Problems to solve:
a – In the life expectancy text, whose study provided the basis for the scaling factors applied to the mortality rate of outmigrants?
b – Rewrite part of the life expectancy text, beginning at the words "For a more in-depth" and stopping after "is available here.". Swap "report" for "paper".
c – Pick up the life expectancy text after its final sentence and keep writing.

Document text:
::::::::
For a more in-depth discussion of the work presented here, please read our report Ethnic Inequalities in Mortality in England And Wales: Examining Life Expectancy Data and Methods, which is available here.
Figure 3: Variability in LE estimates at birth by ethnic group
Methods
To carry out our sensitivity testing, we first had to replicate the ONS’ original estimates. We could then alter some of the parameters used by the ONS in their model to reflect our alternative assumptions around external migration (or outmigration) and the mortality rate of outmigrants. We worked with the ONS researchers who created the original life expectancy estimates, who shared the code they used to produce the estimates, enabling us to understand how their life expectancy estimates had been produced. As researchers external to the ONS, we could only access a reduced version of the dataset that the ONS used, but nonetheless we were able to match the ONS’ life expectancy estimates reasonably closely.
The model parameters we changed were the amount of outmigration from the UK, and the mortality rate of outmigrants. We estimated outmigration using the proportion of people who were lost to follow-up between the 2001 and 2011 Censuses in the ONS-Longitudinal Study, assuming that everyone missing between Censuses had in fact out-migrated (the ONS state that the majority of loss to follow-up can be explained by unrecorded emigration) . We calculated these estimates by age group, ethnic group and sex, and applied these estimates of missingness to our model. We applied a scaling factor to the mortality rate of this cohort of outmigrants to simulate the salmon bias. We based the scaling factors used upon the work of Guillot et al. in their study using French pension data.
::::::::
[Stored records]
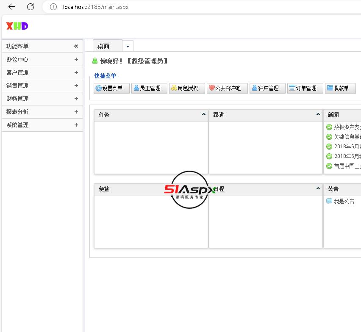Open the tab list dropdown arrow
The height and width of the screenshot is (332, 361).
(128, 46)
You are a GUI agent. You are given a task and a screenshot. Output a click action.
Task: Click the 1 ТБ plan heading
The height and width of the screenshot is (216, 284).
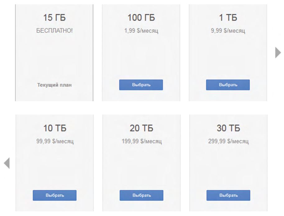pos(228,18)
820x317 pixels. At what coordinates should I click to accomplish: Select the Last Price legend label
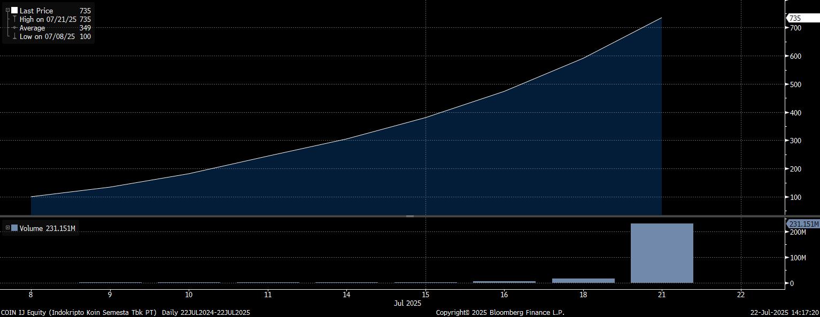pos(36,11)
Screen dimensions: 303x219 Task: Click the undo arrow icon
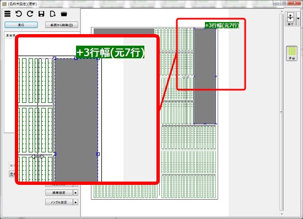[x=19, y=14]
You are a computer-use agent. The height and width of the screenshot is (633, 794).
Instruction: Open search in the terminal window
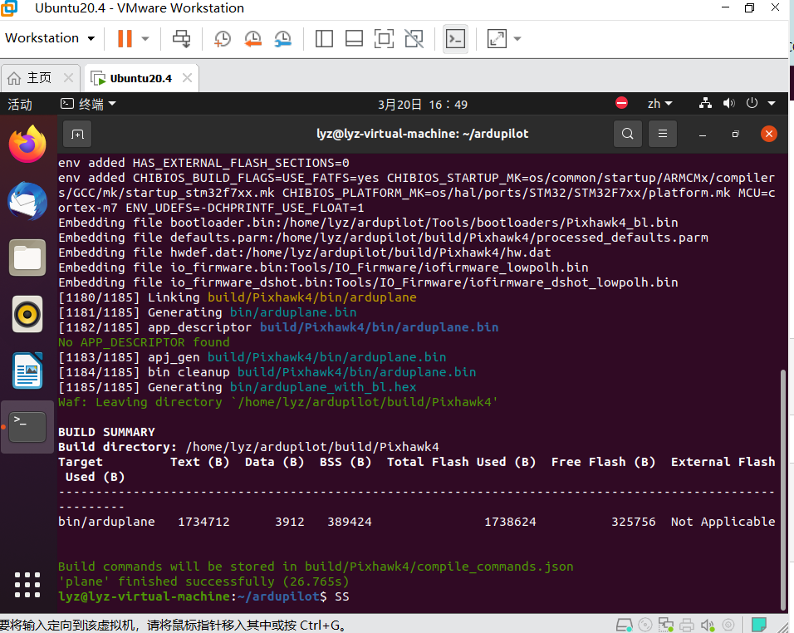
::::::::
Responses to the exercise:
a – Guillot et al., in their study using French pension data.

b –
For a more in-depth discussion of the work presented here, please read our paper Ethnic Inequalities in Mortality in England And Wales: Examining Life Expectancy Data and Methods, which is available here.

c –
Acknowledgements
The permission of the Office for National Statistics to use the Longitudinal Study is gratefully acknowledged, as is the help provided by staff of the Centre for Longitudinal Study Information & User Support (CeLSIUS). CeLSIUS is funded by the ESRC under project ES/V003488/1. The authors alone are responsible for the analysis and interpretation of the data.
This work contains statistical data from ONS which is Crown Copyright. The use of the ONS statistical data in this work does not imply the endorsement of the ONS in relation to the interpretation or analysis of the statistical data. This work uses research datasets which may not exactly reproduce National Statistics aggregates.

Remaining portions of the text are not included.